Data breaches in healthcare saw a staggering jump of 55.1% in 2020 as the count increased to 599 in 2020 from 386 reported a year ago. The latest report from cloud security company Bitglass stated that these breaches affected more than 26 million people. It also said that the average cost of a breach in healthcare remained higher than that of every other industry in 2020, and increased 10.5% since 2019. The cost per breached record also increased 16.3% from $429 in 2019 to $499 this year.
- According to the report, this year, hacking and IT incidents led to 67.3% of all healthcare breaches–more than three times that of the next highest category. Additionally, breaches caused by hacking and IT incidents exposed 91.2% of all breached records in healthcare in 2020 — 24.1 million out of 26.4 million. Bitglass said these results demonstrate the heightened impact of cybersecurity breaches, the shifting strategies of malicious actors, as well as how healthcare organizations are grappling with cybersecurity in today’s dynamic, cloud-first world.

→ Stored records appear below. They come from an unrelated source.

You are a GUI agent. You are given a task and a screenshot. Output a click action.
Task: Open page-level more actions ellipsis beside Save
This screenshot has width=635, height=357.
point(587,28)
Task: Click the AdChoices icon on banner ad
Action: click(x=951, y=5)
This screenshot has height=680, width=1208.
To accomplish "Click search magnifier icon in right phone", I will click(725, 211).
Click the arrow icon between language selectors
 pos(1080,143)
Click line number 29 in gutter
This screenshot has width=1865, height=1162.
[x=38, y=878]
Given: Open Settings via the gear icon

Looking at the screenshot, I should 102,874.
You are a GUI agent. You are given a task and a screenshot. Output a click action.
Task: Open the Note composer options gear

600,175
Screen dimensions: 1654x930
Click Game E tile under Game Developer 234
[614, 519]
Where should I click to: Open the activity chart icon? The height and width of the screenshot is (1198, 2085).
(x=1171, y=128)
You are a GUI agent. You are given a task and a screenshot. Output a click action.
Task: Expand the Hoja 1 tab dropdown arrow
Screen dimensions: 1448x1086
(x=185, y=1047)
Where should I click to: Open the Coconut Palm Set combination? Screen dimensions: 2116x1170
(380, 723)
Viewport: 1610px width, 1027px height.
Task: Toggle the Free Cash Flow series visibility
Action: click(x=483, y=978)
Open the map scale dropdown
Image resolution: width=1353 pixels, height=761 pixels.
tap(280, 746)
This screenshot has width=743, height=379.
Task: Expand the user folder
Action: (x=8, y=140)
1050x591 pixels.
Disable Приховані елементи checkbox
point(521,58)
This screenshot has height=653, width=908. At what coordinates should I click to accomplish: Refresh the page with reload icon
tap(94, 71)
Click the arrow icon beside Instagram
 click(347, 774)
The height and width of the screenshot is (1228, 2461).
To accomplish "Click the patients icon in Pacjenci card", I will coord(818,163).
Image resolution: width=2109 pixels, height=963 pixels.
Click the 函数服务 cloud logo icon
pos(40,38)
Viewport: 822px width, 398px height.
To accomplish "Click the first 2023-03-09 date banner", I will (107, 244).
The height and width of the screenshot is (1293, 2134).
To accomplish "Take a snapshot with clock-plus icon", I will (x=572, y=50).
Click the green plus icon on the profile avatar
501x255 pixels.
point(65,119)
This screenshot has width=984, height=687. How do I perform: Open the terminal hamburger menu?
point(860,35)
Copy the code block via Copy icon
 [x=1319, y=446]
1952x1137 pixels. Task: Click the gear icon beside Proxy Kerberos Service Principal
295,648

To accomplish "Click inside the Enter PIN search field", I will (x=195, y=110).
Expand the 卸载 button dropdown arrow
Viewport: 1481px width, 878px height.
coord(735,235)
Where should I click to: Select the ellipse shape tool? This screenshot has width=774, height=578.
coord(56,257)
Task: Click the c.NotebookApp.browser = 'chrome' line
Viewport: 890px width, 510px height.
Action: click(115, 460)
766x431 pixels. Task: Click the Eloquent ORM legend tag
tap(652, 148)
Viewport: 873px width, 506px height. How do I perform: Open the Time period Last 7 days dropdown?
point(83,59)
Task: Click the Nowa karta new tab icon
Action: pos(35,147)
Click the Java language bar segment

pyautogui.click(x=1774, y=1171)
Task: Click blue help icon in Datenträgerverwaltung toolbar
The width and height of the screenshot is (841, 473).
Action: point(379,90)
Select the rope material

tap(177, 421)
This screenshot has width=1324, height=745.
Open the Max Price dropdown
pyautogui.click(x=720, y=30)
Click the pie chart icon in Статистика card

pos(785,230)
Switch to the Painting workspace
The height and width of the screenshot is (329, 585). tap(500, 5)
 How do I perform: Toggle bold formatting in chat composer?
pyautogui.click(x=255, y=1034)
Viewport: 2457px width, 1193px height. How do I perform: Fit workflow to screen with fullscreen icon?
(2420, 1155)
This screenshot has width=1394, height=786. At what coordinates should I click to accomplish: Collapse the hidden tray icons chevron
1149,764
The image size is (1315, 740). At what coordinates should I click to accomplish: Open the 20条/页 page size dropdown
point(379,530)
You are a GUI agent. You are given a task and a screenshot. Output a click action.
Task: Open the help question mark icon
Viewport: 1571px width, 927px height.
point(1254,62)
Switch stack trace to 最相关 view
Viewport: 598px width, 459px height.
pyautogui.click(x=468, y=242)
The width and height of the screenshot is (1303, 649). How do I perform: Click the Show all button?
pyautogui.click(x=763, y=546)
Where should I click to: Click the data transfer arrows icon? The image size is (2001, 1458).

- In 2014, lost and stolen devices were the leading causes of security breaches in healthcare, while hacking and IT incidents were the least common causes. Today, things have inverted. “Hacking and IT incidents are now the primary forces behind healthcare breaches — as they have been each year since 2017. As organizations continue to embrace cloud migration and digital transformation, healthcare organizations must leverage the proper tools and strategies to successfully protect patient records and respond to the growing volume of threats to their IT ecosystems,” the report states.
- Each year since 2015, hacking and IT incidents have been exposing more records than any other breach type. Additionally, the scales of these incidents have been increasing each year since 2018, suggesting that organizations are increasingly leaning on their IT resources, and criminals have been increasingly targeting them, it said.
- Among states, according to the report, there were 49 healthcare breaches in 2020 in California, which was more than that of any other state and surpassed last year’s leader, Texas, which suffered 43 breaches this year. Michigan had the highest count of individuals affected, but this was primarily due to the Trinity Health breach, which impacted 3.3 million victims on its own.